OPDRACHTEN:
- 1) Hoe lang draait een serie draaiwerk volgens de brontekst het liefst?
- 2) Vertaal alstublieft deze zin uit de brontekst naar het Engels: "Eén ding staat wel vast: het bestelde aantal moet ongewijzigd afgenomen worden."

Wij vinden een serie draaiwerk het leukst als deze tussen de 2 dagen en 2 weken draait. Dat geeft rust in het bedrijf, zonder dat de voorraad ontoelaatbaar oploopt. Om tot deze ‘ideale serie grootte’ te komen knippen wij langer lopende orders vaak in stukken. Maar dan moeten er wel langer lopende opdrachten zijn. Als de uitbesteder ongeveer weet wat hij in de komende periode nodig heeft kan hij vooruit bestellen, en een geschat gebruik per week, maand of kwartaal opgeven. De onderdelen worden dan over de loop van het bestelde aantal afgenomen. Meestal is de periode een jaar, maar wij vinden het niet erg als het sneller gaat. En we gunnen de afnemer ook wat uitloop als het wat langer duurt dan verwacht. Eén ding staat wel vast: het bestelde aantal moet ongewijzigd afgenomen worden. Het risico dat de reeds gemaakt onderdelen door een latere aanpassing onbruikbaar worden is volledig voor de opdrachtgever.
Omdat wij meestal niet het hele jaargebruik in één keer maken gaat dat dus meestal ook niet over het volledige aantal.

Omdat wij vooraf (ongeveer) weten wat we maken moeten is het mogelijk om via een (beperkte) voorraad ALTIJD wat onderdelen voor de klant op voorraad te hebben. Hierdoor is het, bij een goede aansturing door de klant, vrijwel steeds mogelijk om onmiddelijk te leveren. En dat geeft weer rust bij de gebruiker van ons automatendraaiwerk.

GEGEVEN MATERIAAL:
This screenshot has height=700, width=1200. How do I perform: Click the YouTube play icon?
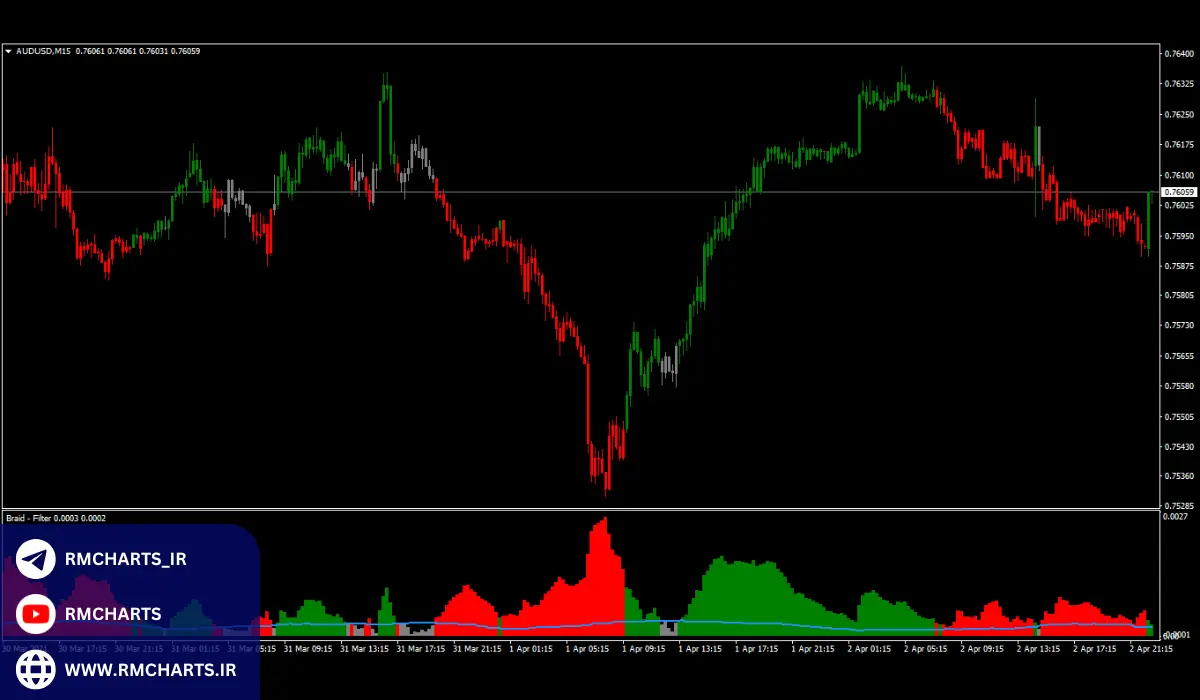click(36, 614)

ANTWOORDEN PER OPDRACHT:
- 1) Tussen de 2 dagen en 2 weken.

- 2) One thing is certain, though: the ordered quantity must be taken without any changes.